LNN : Quel a été l’accueil réservé à votre livre dans la presse ?
Lauren Bastide : Beaucoup de médias en ont parlé, en France et aussi en Belgique. Ils ont parfois réalisé de longs sujets. Mais le premier constat que je peux faire est que 90 % des journalistes qui m’ont interviewée étaient des femmes. C’est une bonne nouvelle car de plus en plus de femmes journalistes arrivent à faire avancer le sujet dans leur rédaction. Mais c’est aussi un peu inquiétant. Comme si les seul.es journalistes qui avaient lu le livre et voulaient en parler étaient déjà convaincu.es. J’ai constaté aussi qu’une partie des femmes qui m’ont interviewée étaient pigistes, donc pas en position de pouvoir dans leurs rédactions. Cependant, de plus en plus de féministes ont un pied dans la porte des rédactions, comme autant d’agents infiltrés.

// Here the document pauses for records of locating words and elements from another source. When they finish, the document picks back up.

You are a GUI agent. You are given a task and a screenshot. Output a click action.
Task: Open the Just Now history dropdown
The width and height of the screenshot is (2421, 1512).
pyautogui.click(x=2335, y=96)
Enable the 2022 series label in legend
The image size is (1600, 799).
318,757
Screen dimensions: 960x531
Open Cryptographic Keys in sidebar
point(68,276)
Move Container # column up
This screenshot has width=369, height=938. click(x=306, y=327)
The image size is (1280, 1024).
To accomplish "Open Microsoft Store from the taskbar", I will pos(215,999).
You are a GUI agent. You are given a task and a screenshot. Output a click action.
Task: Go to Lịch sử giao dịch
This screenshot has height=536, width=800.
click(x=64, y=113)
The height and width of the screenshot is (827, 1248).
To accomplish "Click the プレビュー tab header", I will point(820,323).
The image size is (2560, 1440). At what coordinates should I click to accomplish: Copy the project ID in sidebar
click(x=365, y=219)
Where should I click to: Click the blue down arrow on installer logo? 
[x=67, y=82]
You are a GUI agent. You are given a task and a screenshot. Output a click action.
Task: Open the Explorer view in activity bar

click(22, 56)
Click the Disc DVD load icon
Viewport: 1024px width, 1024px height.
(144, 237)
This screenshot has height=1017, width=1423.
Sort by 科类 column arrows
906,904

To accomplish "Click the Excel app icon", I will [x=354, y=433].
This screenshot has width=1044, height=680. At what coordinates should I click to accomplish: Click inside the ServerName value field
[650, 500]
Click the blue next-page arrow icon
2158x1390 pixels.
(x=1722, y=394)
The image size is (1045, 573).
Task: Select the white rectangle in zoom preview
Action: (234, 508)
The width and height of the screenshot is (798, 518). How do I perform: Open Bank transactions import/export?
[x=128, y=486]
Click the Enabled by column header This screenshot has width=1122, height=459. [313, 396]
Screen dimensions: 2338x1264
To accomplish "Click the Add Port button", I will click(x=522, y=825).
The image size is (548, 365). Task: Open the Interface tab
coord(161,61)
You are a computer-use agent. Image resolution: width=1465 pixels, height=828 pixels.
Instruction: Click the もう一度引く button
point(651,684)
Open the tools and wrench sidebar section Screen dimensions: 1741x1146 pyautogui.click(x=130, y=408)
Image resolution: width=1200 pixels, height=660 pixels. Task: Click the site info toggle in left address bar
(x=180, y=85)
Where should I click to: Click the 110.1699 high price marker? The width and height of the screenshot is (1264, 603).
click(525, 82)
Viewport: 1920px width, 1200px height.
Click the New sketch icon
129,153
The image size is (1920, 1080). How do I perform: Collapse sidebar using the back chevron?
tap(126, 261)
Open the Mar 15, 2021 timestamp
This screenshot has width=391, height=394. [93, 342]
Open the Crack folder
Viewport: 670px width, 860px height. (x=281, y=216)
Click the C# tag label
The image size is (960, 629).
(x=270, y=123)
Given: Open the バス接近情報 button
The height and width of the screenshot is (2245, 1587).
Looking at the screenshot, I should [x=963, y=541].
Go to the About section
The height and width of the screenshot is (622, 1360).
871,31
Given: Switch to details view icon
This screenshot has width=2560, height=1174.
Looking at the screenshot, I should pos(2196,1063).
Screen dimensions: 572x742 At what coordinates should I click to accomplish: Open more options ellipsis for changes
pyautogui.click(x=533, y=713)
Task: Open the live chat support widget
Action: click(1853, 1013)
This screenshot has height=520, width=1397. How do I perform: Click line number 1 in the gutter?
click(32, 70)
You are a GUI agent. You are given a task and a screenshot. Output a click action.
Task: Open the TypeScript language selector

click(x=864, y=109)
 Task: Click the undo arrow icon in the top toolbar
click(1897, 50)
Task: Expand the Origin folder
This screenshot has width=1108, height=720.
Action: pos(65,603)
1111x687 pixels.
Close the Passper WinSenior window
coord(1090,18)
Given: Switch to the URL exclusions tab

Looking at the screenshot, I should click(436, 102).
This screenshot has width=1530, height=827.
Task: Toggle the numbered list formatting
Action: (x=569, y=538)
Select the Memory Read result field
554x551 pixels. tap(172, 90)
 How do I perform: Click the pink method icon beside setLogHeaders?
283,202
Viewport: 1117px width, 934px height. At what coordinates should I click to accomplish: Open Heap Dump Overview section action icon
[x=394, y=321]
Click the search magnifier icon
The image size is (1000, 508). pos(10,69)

LNN : Les études GMMP de Mediawatch que vous citez existent depuis 1995, d’autres ont été réalisées par l’INA ou le CSA aboutissant aux mêmes conclusions d’invisibilisation des femmes. Et pourtant, on a l’impression que les journalistes qui vous ont interviewée les découvrent. Est-ce qu’en lisant votre livre ils ont eu envie de bouger ?
LB : Certaines données sont désespérantes, d’autres rendent optimistes. Quand on voit que le nombre de femmes expertes dans les médias a chuté au début de la crise sanitaire, c’est désespérant. Quand j’entends les journalistes m’apporter la contradiction en citant quelques noms de femmes visibles, c’est désespérant aussi. Quelques noms ne font pas la parité. Quand on nous dit qu’un média féministe est un média « de niche », alors qu’il veut parler des 52% de la population qu’on ne voit pas, on se dit qu’il y a encore du travail.
LNN : Et qu’est-ce qui rend optimiste ?
LB : Certains journaux commencent à se donner des objectifs chiffrés comme le Temps en Suisse qui a un « baromètre de la parité » ou Ouest-France qui commence à le suivre sur cette voie. Le Monde a fait une série de reportages sur les féminicides qui a fait bouger les lignes. Libération a lancé une newsletter féministe, Médiapart a créé un poste de gender editor. Comme je l’explique dans Présentes, une femme engagée et à la tête d’un grand média peut changer les choses, comme Delphine Ernotte à la tête de France Télévisions qui a donné un objectif de 40 % d’expertes dans ses médias et ça a marché !
LNN : Comment bousculer encore la hiérarchie de l’information ?
LB : Je reprendrais les recommandations de Prenons la Une. Continuer de documenter, compter, rendre visible l’invisibilisation des femmes. Sur le plan plus large, ne plus tolérer de concessions et cesser d’être polie, de ravaler notre colère ».
*Présentes, Lauren Bastide, Allary Éditions, 2020.